「もののけ姫」という映画で、宮崎駿はサンカをはじめとする人々を描いたようである。
サンカとタタラ族との深い繋がり、もののけ姫の名前がサンという事とアシタカという名から連想される先住民、彼らがハンセン病患者達を助けたという事実がそれを考えさせるのである。作家の椋鳩十は、自然に生きる漂泊民として詩情豊かに描き、自由に生きる人間の原風景を呼び起こした。「戒厳令の夜」「風の王国」など五木寛之の作品では、国家の規制を超えて独自の文化をもち、管理社会の下で閉塞した状況に風穴を開ける集団として登場している。中島貞夫監督の映画「瀬降り物語」(85年)では、山々を流浪する孤独な生活を萩原健一が好演した。

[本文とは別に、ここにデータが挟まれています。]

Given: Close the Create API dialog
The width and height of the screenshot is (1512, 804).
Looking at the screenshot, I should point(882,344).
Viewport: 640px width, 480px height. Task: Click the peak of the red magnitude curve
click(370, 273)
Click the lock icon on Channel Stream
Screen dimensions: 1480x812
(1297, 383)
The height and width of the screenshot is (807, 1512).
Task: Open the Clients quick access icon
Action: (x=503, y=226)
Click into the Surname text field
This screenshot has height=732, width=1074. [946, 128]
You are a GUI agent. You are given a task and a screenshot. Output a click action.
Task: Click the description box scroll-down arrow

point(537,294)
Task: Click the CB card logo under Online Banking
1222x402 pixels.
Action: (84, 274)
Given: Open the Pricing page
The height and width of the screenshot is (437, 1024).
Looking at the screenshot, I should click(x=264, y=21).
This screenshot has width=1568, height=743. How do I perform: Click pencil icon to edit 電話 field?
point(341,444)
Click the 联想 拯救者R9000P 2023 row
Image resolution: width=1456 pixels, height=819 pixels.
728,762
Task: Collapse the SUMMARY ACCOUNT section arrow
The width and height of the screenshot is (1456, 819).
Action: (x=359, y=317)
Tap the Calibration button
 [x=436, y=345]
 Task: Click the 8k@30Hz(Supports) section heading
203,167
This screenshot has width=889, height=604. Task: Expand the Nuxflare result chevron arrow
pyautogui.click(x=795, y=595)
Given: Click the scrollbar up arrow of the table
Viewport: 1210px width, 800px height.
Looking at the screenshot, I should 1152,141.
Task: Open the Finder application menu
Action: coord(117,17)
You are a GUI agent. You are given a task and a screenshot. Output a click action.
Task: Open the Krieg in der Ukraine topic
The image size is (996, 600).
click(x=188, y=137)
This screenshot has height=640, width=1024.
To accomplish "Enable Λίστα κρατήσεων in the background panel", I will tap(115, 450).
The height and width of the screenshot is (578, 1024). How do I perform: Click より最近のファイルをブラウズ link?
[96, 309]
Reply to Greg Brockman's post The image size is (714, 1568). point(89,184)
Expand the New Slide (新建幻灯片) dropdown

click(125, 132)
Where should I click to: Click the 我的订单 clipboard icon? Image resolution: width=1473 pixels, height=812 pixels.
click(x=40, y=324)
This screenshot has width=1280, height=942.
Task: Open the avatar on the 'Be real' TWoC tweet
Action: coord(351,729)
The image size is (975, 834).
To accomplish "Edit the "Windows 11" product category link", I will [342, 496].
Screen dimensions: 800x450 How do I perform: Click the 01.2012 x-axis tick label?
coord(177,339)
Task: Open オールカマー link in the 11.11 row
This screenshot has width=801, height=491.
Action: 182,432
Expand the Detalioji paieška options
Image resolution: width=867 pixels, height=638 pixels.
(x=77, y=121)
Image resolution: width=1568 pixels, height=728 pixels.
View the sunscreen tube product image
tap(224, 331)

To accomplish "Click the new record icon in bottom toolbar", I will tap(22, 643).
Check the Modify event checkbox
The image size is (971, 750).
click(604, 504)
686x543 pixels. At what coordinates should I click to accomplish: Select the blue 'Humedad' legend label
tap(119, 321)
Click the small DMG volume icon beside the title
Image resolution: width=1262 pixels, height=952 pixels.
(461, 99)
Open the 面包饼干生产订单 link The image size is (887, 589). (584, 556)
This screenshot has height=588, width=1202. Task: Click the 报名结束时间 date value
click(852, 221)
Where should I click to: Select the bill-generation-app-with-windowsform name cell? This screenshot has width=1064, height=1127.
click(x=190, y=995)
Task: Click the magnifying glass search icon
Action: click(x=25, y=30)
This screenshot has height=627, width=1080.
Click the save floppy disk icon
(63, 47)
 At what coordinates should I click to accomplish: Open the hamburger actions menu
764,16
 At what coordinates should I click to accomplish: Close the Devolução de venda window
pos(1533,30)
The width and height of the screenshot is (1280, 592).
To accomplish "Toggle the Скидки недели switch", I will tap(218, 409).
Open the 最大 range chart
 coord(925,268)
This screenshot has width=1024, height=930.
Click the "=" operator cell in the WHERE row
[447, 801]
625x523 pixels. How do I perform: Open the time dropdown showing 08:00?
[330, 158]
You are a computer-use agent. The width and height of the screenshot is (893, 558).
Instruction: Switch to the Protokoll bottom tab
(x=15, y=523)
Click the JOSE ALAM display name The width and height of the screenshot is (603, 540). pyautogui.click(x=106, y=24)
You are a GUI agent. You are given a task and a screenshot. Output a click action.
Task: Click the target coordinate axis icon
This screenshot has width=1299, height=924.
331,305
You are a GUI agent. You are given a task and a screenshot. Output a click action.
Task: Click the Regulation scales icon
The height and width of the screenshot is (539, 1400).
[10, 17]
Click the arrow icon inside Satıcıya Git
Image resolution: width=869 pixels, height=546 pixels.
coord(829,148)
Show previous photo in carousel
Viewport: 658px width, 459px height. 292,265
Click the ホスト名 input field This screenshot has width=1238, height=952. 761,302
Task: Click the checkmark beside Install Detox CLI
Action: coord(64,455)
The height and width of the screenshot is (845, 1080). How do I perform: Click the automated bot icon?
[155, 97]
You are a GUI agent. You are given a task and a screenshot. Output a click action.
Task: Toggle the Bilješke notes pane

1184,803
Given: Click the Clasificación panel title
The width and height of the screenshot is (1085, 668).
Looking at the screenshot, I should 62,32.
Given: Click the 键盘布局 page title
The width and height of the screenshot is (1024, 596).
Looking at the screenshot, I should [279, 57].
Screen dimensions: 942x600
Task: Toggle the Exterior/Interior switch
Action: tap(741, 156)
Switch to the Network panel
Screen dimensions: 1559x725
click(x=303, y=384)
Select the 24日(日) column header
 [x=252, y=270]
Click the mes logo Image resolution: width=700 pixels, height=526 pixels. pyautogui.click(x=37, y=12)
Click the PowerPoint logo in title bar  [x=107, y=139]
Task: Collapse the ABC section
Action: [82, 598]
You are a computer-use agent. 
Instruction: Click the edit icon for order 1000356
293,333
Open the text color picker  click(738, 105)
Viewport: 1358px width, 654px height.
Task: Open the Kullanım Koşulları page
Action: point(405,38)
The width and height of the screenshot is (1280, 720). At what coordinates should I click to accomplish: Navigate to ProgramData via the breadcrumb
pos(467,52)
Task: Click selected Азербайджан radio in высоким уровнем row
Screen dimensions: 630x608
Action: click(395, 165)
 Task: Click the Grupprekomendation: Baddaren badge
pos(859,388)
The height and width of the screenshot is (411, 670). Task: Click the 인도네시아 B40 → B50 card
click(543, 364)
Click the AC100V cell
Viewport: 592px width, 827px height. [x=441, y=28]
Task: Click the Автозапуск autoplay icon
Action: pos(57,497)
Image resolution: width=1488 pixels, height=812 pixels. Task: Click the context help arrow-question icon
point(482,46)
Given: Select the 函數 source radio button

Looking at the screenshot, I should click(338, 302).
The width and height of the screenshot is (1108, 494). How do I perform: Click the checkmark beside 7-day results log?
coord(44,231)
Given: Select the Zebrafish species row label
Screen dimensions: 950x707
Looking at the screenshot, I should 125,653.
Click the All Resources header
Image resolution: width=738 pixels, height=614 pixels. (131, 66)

サンカと呼ばれる人々はハンセン病や色んな事情があって山に逃げてきた人たちをとても良く面倒みたりもした。今の破壊された地球において、自然を愛し共生する自発的貧困とも言える質素、簡素、素朴な生活を送り、真の豊かさを知り、自由で矜持高く、弱きものを愛する事のできるサンカこそが、今の日本に一筋の光を差す、真の生活を送っているのかもしれない。